Heavenly Challah (egg bread)

I’VE BEEN BAKING UP A STORM LATELY, preparing breads for the fourth chapter of my cookbook.  Although my editor has advised me not to post every blessed recipe online, I couldn’t resist sharing this one for Challah. Why? Because it’s too delicious not to share. And because I’m a blabbermouth.

Challah is a sweet bread, often served on the Jewish sabbath. But we certainly don’t have to wait for sundown on Friday to eat the bread. We can enjoy it at our leisure, either au natural, or topped with good honey or jam. It’s terrific for toasting, too, and, of course, it makes the most divine French toast.

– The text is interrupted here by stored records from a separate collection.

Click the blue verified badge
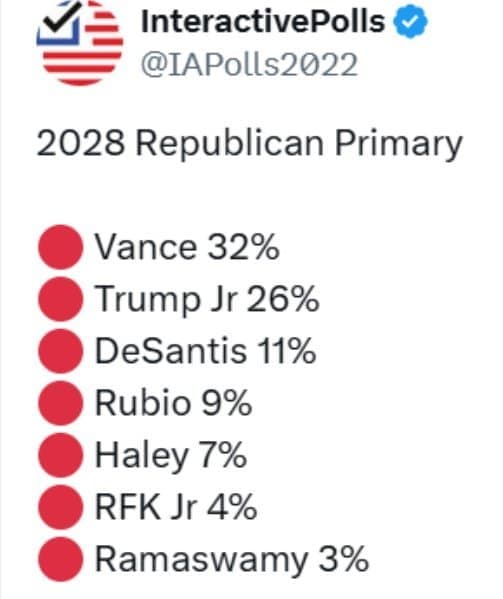 pos(410,22)
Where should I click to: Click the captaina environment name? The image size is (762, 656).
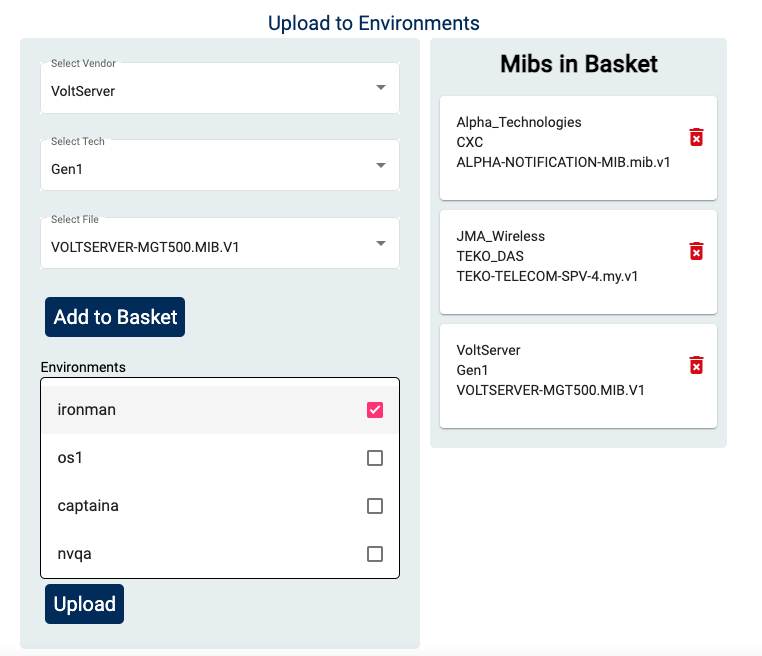(88, 506)
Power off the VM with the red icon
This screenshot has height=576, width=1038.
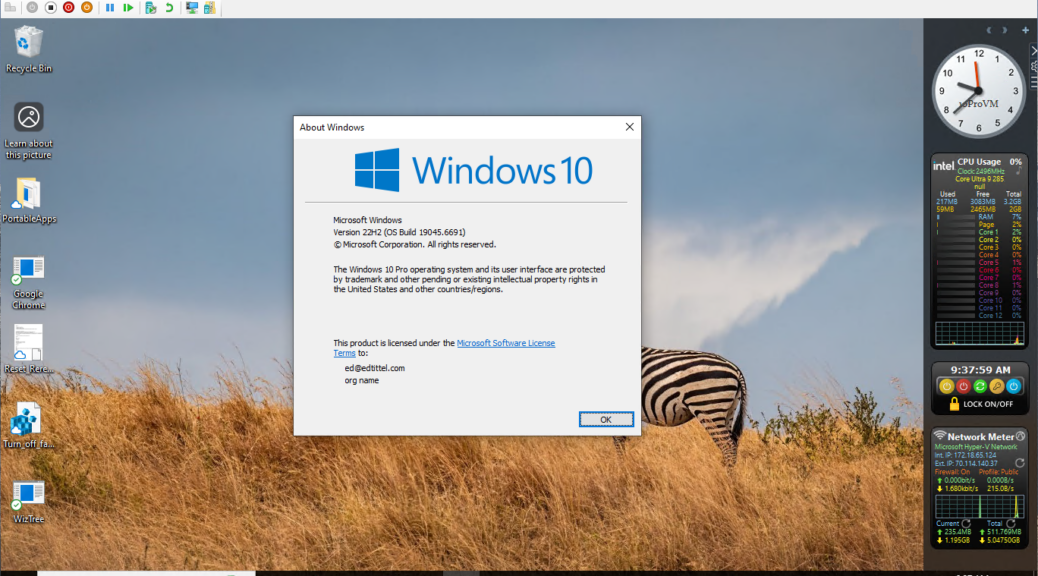coord(67,7)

You won’t need any special equipment for Challah-making. The dough is extremely easy to work with. Thus you can knead it entirely by hand, just as I do.

In a 4-cup measure or a medium bowl, dissolve one tablespoon of active dry yeast in warm water.

Note:  If you make lots of yeast breads, you should probably purchase your yeast in a jar, just as I do.  The pre-measured packets, though common, are expensive. Furthermore, they are a pain in the neck to open and empty.

After 5 minutes have passed, or when the yeast  begins to foam, whisk in  1/3 cup sugar…

3 tablespoons of good olive oil…

Some kosher salt…

And 3 large organic eggs, which were laid by happy, peppy, free-range chickens.  Beat the eggs in a small bowl before adding them to the other yeast ingredients.

Now tip 5 cups of all-purpose flour in a large bowl.

Add the yeast ingredients to the flour…

And then grab the green spoon you purchased last week at Zabars in NYC.

Use the spoon to stir the dough until it resists you. No matter how irresistible you are.

Drop the dough onto a floured surface (I used my marble board), and then knead it 50-75 times.

Please note: I made this dough at 6:15 in the morning.

Oh, the things I do for you.

Okay, I do these things for myself. But still.

Kneading is complete when the dough looks and feels smooth, and it no longer sticks to your work surface.

Quickly wash out and dry the bowl. Then grease it, baby.

Return the dough to the bowl, cover it with plastic wrap, and set it some place warm to rise.

Because I’m making this bread during winter, and because I live in a drafty old Victorian house, the only “warm spot” for dough rising here is a heating pad. You can buy this common device at any two-bit drug store. I set my pad to the “medium” setting.

When the dough has doubled in volume — this can take up to 2 hours — punch it down.  Then let it rise again until double, which this time will take only 1 hour or so.

After the second rise, deflate the dough, dump it onto your work surface, and cut it in half. Return one half to the bowl, and cut the other half into quarters.

Using your hands, roll each quarter into a 12- to 15-inch strand.

Place the 4 strands parallel to each other on your work surface…

Pinch their tips together…

And then, casting all fear aside,  braid them! To do this, first repeat the following phrase like a mantra: “over, under, over.”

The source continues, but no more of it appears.